Hello all.

Inspired by this project: http://roboticjourney.blogspot.com/, me and my team have decided to try and make a Nintendo DS act as a robot base station/control board. I was wondering the following things:


How do we route the video to the ds?
How do we get the robot to interpret the button presses on the ds as raw buttons on a "joystick"?


please reply :)

Oddly enough, the very first DS was a DS.

That is, the first demo we gave used a Nintendo DS as the Driver Station. The touch screen makes for some really fun driving.

can i please have a copy of that code? it would make this project exponentially easier

This was back before NI officially joined the project, so it is a touch out of date :(

The protocol is completely different, so it wouldn't really help at all. Not even sure where it is archived.

Cool project though, it should be fun!

/me sadface

do you know where the code for the driver station is? preferably in some !labview, but I can *try* to parse it if labview is the only road.

It is possible to do what you want, but you will not find the path an easy one.

The Driver Station source code is not published. The Driver Station-to-Robot communication protocol is private information. It might be easier to implement your own controller than to figure out how to emulate the FRC Driver Station.

Now, you can try to capture the packets being sent and recieved and reverse engineer from that. But honestly that seems like an awful lot of work to do something like that.

Use this to capture the packets:
http://www.ethereal.com/


The easier thing to do is make drivers for the DS on the computer to use as a controller

yeah, i'll probably go back to my original idea of using a ds to control an ardubot. thanks for the advice though ;)

After the 2009 season I attempted to reverse engineer the ds-robot, ds-fms, and fms-ds communication. Its not complete, but, IIRC, I had a proof of concept ds which snet static data to the robot.

My work is at http://frc1103dashboard.codeplex.com.
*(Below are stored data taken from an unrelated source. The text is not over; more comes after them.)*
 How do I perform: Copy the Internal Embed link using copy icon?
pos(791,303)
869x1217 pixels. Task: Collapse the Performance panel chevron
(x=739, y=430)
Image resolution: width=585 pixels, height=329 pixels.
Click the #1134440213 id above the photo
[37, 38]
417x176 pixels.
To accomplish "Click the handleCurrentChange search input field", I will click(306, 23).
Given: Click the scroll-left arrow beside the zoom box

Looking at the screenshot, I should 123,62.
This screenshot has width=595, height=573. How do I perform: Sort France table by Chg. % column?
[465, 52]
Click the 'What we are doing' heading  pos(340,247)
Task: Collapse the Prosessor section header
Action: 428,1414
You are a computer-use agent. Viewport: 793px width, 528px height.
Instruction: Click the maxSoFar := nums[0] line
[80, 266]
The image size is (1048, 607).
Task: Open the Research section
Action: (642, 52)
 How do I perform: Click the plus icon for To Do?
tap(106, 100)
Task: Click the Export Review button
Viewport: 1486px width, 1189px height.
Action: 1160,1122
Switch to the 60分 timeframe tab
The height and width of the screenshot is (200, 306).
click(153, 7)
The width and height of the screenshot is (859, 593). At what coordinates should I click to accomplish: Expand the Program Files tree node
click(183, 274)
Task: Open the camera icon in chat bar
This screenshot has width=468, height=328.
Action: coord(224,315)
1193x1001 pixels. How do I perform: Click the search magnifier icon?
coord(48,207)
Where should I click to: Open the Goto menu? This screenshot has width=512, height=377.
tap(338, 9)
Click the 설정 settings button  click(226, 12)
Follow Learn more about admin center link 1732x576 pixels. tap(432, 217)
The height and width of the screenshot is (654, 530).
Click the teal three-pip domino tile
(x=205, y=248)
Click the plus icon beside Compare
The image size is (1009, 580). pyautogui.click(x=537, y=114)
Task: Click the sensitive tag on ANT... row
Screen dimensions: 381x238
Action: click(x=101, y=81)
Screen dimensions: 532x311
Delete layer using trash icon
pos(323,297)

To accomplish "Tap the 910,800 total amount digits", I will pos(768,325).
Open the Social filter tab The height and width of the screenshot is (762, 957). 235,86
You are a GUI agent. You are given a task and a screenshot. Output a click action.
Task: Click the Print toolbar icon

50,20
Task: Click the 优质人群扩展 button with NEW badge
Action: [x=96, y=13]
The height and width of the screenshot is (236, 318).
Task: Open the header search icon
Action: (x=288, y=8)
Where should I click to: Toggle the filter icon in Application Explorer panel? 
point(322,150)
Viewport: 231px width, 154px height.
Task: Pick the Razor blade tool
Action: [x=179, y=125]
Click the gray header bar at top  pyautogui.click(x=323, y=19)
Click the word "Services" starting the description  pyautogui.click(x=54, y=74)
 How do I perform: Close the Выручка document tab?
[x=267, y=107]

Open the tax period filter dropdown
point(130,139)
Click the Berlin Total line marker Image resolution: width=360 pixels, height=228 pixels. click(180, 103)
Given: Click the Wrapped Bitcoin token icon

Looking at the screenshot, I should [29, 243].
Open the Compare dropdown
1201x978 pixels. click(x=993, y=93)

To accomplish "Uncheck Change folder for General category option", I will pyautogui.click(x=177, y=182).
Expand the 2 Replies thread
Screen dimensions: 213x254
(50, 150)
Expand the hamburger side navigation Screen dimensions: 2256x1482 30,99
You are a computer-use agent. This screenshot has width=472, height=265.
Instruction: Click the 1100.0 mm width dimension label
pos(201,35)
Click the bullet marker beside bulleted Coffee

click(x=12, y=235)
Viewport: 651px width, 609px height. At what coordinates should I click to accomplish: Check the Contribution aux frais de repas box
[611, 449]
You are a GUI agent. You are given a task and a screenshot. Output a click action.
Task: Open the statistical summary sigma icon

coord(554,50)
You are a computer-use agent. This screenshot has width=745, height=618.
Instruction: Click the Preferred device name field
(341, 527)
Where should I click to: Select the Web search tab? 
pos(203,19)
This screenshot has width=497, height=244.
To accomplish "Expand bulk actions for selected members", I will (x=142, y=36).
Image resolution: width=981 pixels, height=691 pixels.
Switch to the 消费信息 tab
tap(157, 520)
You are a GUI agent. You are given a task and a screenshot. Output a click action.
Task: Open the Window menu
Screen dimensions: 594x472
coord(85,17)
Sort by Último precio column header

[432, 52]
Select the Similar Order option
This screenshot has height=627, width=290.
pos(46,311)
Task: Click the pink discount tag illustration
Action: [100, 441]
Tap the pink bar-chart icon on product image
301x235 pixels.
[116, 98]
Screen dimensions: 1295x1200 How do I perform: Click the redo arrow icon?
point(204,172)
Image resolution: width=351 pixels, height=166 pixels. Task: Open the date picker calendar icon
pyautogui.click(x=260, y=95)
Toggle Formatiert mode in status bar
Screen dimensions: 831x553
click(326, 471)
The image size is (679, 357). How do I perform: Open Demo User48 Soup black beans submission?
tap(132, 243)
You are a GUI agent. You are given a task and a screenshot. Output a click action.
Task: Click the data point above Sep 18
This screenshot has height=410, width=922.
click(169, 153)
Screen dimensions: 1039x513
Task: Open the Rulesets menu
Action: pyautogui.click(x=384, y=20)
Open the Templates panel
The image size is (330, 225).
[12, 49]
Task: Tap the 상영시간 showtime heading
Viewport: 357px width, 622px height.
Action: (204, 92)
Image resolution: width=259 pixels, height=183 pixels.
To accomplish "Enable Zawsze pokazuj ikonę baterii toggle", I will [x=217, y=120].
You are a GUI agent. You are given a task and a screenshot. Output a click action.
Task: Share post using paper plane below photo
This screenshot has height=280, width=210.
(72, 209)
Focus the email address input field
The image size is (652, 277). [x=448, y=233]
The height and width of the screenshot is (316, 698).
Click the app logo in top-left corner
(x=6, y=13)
You may find some of it useful.

The protocol isn't that complex, and a soft DS has been written by several people. If you can get the DS to display a jpg, that part will fall into place. The only issue is that this is close to kickoff, but otherwise, a very doable project.

Greg McKaskle

I have code that does exactly that, i just have to set the image size to QQVGA(?) (160x120). Where do i send data to get the image to come back?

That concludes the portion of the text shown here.